Task :: Pictures stay out of the copy. Transcribe exactly the lines from the line with "Task: Click the Live Scan column header" through the final line of the records.

Provided entries ::

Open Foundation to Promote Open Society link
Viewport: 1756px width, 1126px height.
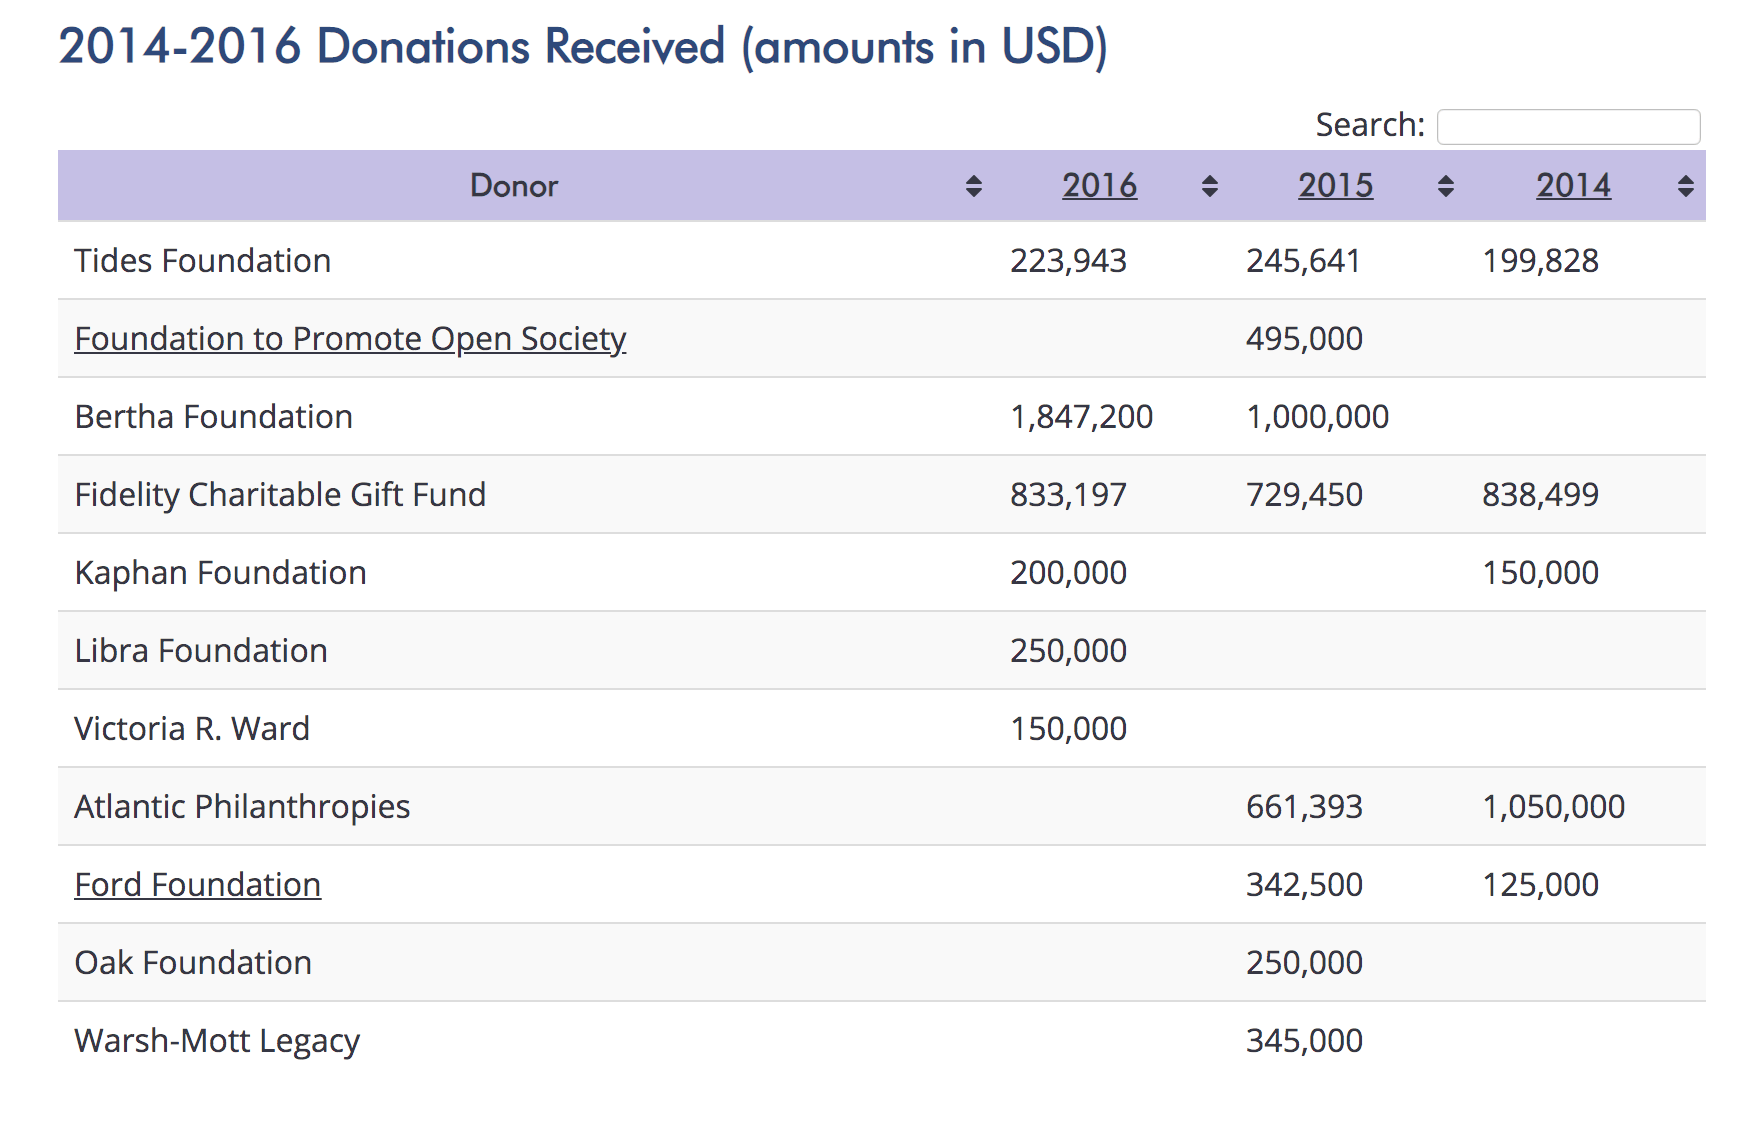(x=350, y=339)
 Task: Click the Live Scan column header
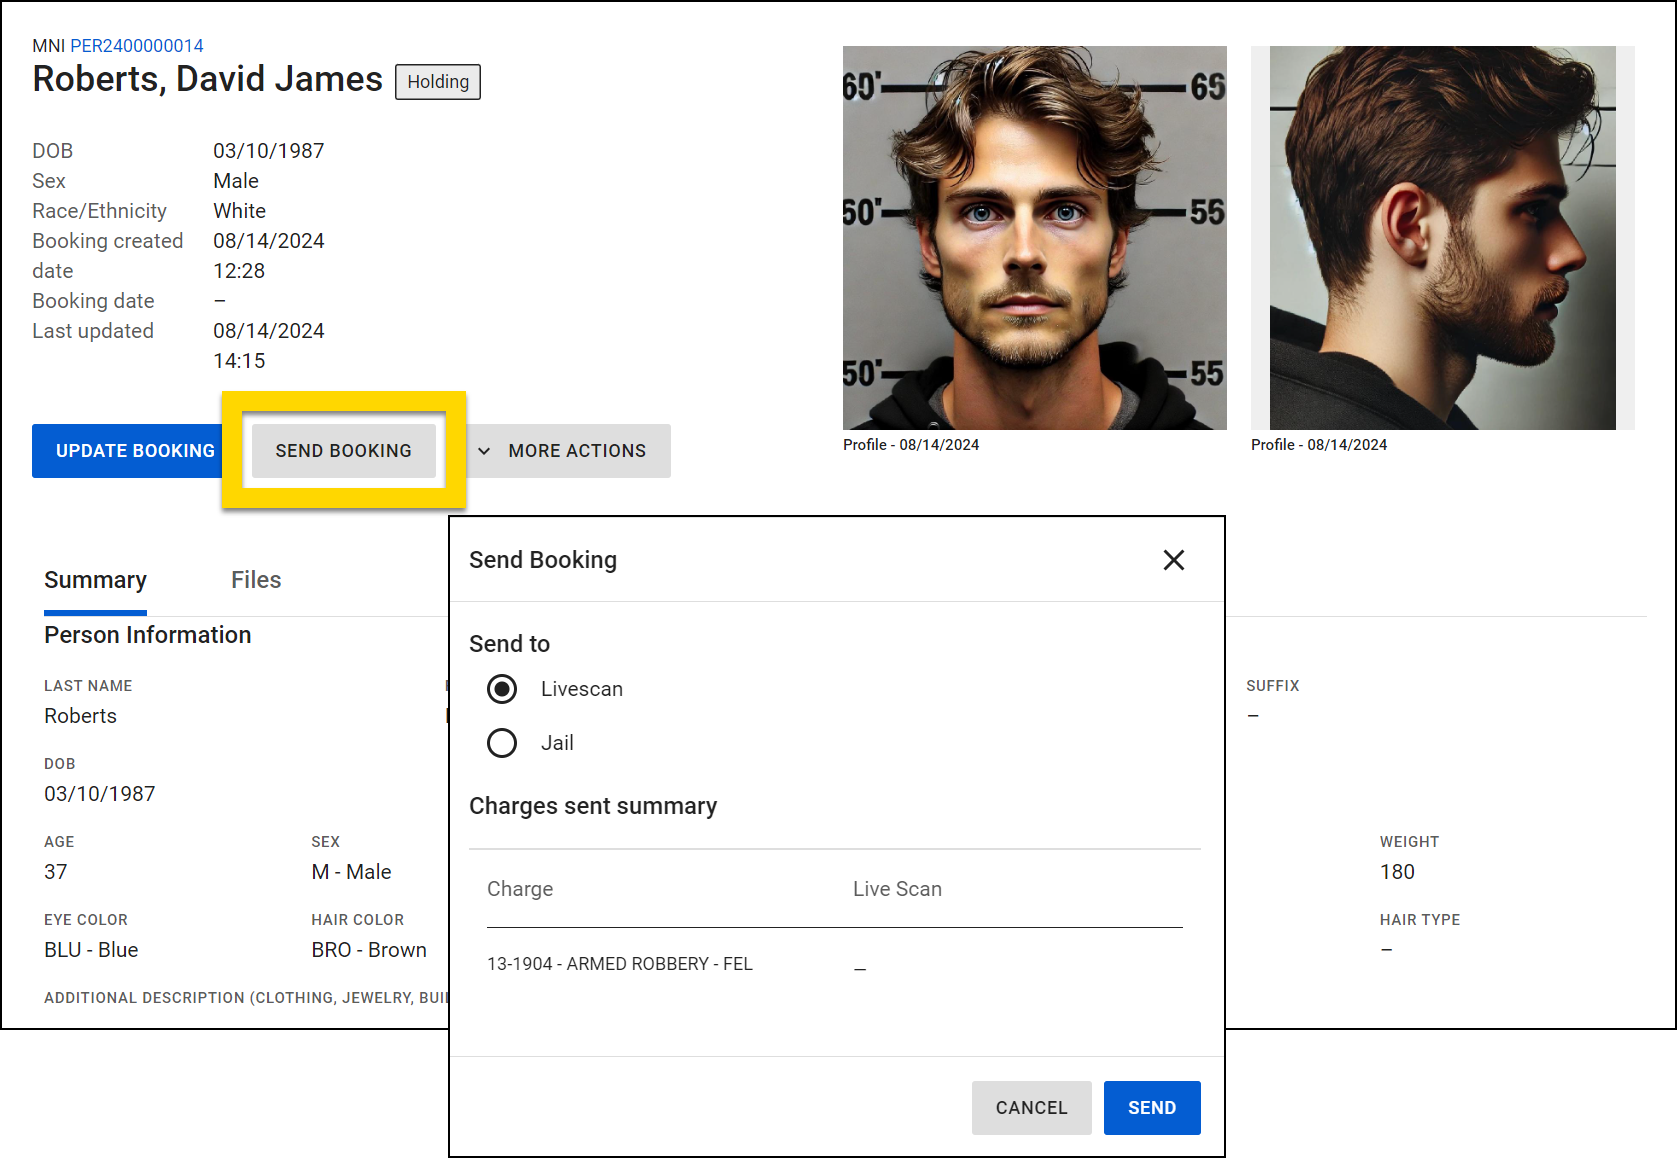point(897,889)
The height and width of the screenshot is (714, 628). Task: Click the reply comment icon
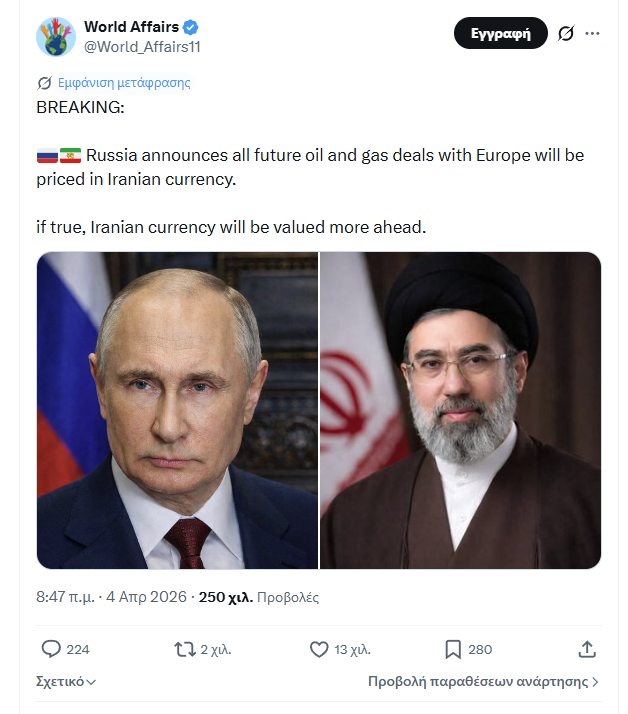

Solution to the exercise ::
 Task: Click the Live Scan column header
point(897,889)
The height and width of the screenshot is (714, 628). Task: Click the reply comment icon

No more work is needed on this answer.